The European Commission announced on Wednesday that it was recommending that the European Council veto Britain’s accession to the Lugano Convention. The Convention allows for parties’ choice of courts and those courts’ judgments to be enforced in Treaty signatories’ own courts, with the EFTA members Iceland, Norway and Switzerland the other parties (all of whom have approved the UK’s request). The Council, however, has yet to vote on the issue, on which EU countries are divided.

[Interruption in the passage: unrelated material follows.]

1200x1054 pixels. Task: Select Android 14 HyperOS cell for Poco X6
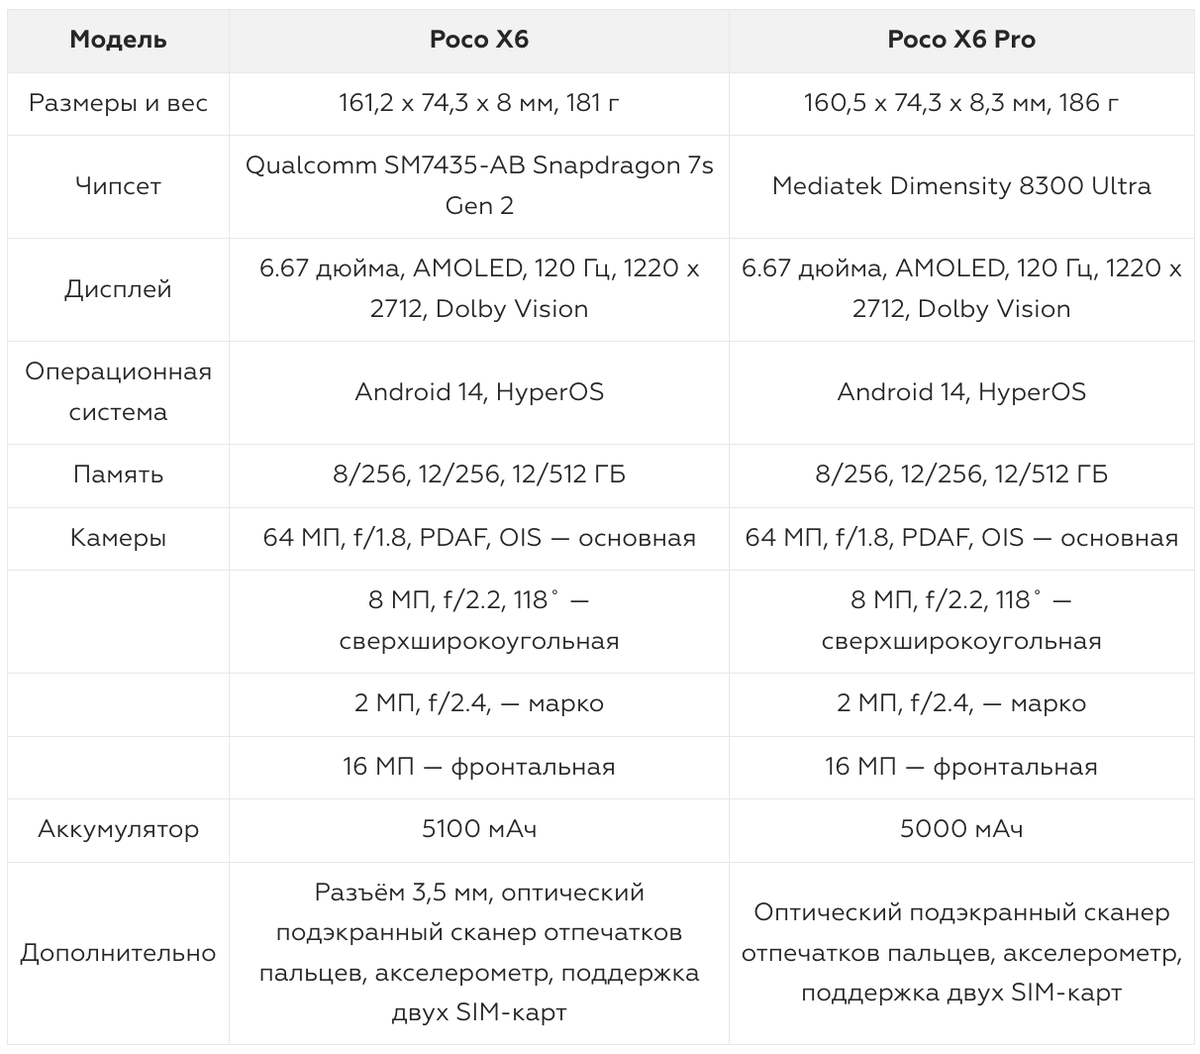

While media coverage of the issue sometimes suggests that this will result in British courts being unable to enforce their judgments in the EU, the reality is less extreme. The 2005 Hague Convention, to which the UK and the EU nations are signatories, provides that exclusive choice of court agreements (and those courts’ judgments) stipulated in commercial contracts are to be respected by other nations’ courts. Even without this agreement national courts have varying enforcement provisions which can be invoked.
The significant commercial effects of exclusion can thus be easily managed. After all, the courts of England and Wales are chosen as hosts for litigation far beyond the EU for their reliability, fairness and commercially-friendly outlook. The Commission’s recommendation may hurt smaller parties like those suing in consumer rights disputes but it will not have a substantial impact on the broader economy.
Why, then, has Brussels recommended such a move? The Commission’s official reasoning is that the Convention is meant to apply to countries integrated into the EU’s single market – a rationale which the other signatories obviously reject. Moreover, this logic ignores the position of Northern Ireland: which under the Protocol is in the single market, but is governed by UK courts.
What is the real rationale for this seemingly petty decision? Partly, it may simply be to send a hostile message in broader post-Brexit negotiations. But a telling hint comes in the penultimate paragraph of the Commission’s recommendation, which warns contractual parties to ‘take [this] into account when making a choice of international jurisdiction.’
The hope amongst Commission bureaucrats may be to reduce the international influence and commercial significance of UK courts. If so it is certainly a hope shared by France, which is keenest to block Britain from Lugano and whose commercial tribunal has recently created an anglophone section to try and pursue international business. If this is the case, however, they are likely to be disappointed for the reasons outlined above – but it should be a warning to UK lawyers, legislators and judges that the Common Law’s pre-eminence cannot be taken for granted.